ICE denied the allegations.

Upon arrival at the center, "ICE officers provide incoming residents with a notice of right to legal counsel," agency spokesman Carl Rusnok told Reuters. "The residents in question all had an opportunity to meet with legal counsel."

While detained immigrants don’t have the right to counsel, they do have the right to access a lawyer. Many can’t afford attorneys and there aren’t enough pro bono lawyers available to help them.

As it is, the nation’s immigration courts are struggling to wade through their case loads. On Friday, an analysis of federal data by the Transactional Records Access Clearinghouse at Syracuse University found that the average wait time in immigration court rose to 667, a new high.

The raids conducted by ICE were in response to the spike of Central American families and unaccompanied minors who started crossing the U.S. border in 2014.

Shortly after the raids, officials with the Department of Homeland Security said all of the detained immigrants had been given final orders of removal by an immigration court, and had exhausted all available legal recourses.

Ian Philabaum, advocacy coordinator for CARA, said the fact that some of those families were spared from deportation shows that DHS was wrong.

“These women were not told about orientation and actively told they had no legal recourse and could not call their attorneys,” Philabaum told BuzzFeed News. “They violated their own rules.”

Using the raids as a deterrent to keep other people from coming to the U.S. to seek asylum is wrong and criminalizes a vulnerable group, he added.

“When people are faced with a choice between life or death they’re going to choose life and use whatever power they have available to them,” Philabaum said. “One option is asylum and they’re going to exercise it and they should be allowed to.”

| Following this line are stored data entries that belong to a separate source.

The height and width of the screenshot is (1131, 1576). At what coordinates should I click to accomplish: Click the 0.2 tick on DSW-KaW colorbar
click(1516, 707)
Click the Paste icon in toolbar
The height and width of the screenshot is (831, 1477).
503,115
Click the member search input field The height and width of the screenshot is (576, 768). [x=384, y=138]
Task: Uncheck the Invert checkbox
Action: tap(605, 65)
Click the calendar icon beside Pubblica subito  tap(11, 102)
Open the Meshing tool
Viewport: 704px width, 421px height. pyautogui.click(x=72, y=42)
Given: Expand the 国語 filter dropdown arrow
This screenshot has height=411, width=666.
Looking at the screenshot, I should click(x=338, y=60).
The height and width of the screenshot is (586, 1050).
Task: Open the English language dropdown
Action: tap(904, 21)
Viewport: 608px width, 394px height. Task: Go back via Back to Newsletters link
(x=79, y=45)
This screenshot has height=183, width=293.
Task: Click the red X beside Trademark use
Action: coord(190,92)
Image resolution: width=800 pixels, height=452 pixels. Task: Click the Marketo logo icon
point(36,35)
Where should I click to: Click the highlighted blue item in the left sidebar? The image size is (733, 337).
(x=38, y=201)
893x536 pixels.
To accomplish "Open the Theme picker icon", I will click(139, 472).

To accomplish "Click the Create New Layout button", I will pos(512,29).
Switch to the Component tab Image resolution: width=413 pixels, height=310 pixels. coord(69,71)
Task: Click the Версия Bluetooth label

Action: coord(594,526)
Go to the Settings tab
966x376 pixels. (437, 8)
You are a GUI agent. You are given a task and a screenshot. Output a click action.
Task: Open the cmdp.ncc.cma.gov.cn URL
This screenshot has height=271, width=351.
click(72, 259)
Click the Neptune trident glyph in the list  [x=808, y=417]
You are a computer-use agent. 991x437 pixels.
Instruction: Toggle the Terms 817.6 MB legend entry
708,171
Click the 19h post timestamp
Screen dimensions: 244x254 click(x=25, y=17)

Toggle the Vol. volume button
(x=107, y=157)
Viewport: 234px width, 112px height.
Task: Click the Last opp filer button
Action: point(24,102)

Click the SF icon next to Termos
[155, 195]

Gloria Marina Diaz, 38, came to the U.S. seeking asylum from El Salvador with her three sons and 12-year-old daughter.

Shortly after arriving in July, she was placed in detention with her children for a month-and-a-half before being released with an ankle monitoring bracelet. Diaz said she hired an attorney, but didn't know she had been ordered deported until Jan. 2

On that day she was at work, cleaning hotel rooms, when her daughter called her to tell her ICE agents were at the house asking for her.

Diaz’s sister decided to take her daughter to her at the hotel in Atlanta, Georgia, and likely led ICE agents to the location, she said. Diaz was then handcuffed in front of her coworkers and taken to the detention center with her daughter.

On Jan. 4, Diaz said she was taken to a room and told she was being deported.

“They told me I had to sign a document and that I didn’t have a right to a lawyer,” Diaz told BuzzFeed News. “I was told that because I had a final deportation order there was nothing I could do so I signed.”

Afterwards Diaz was able to speak to a representative from the Salvadorean consulate who put her in touch with an attorney who, in turn, helped her get a temporary stay on her deportation. One of her sons wasn’t so lucky, however, and was deported on Jan. 6. Another remains in detention since being taken into custody in July.

Diaz said her daughter has a hard time leaving their home after going through the ordeal.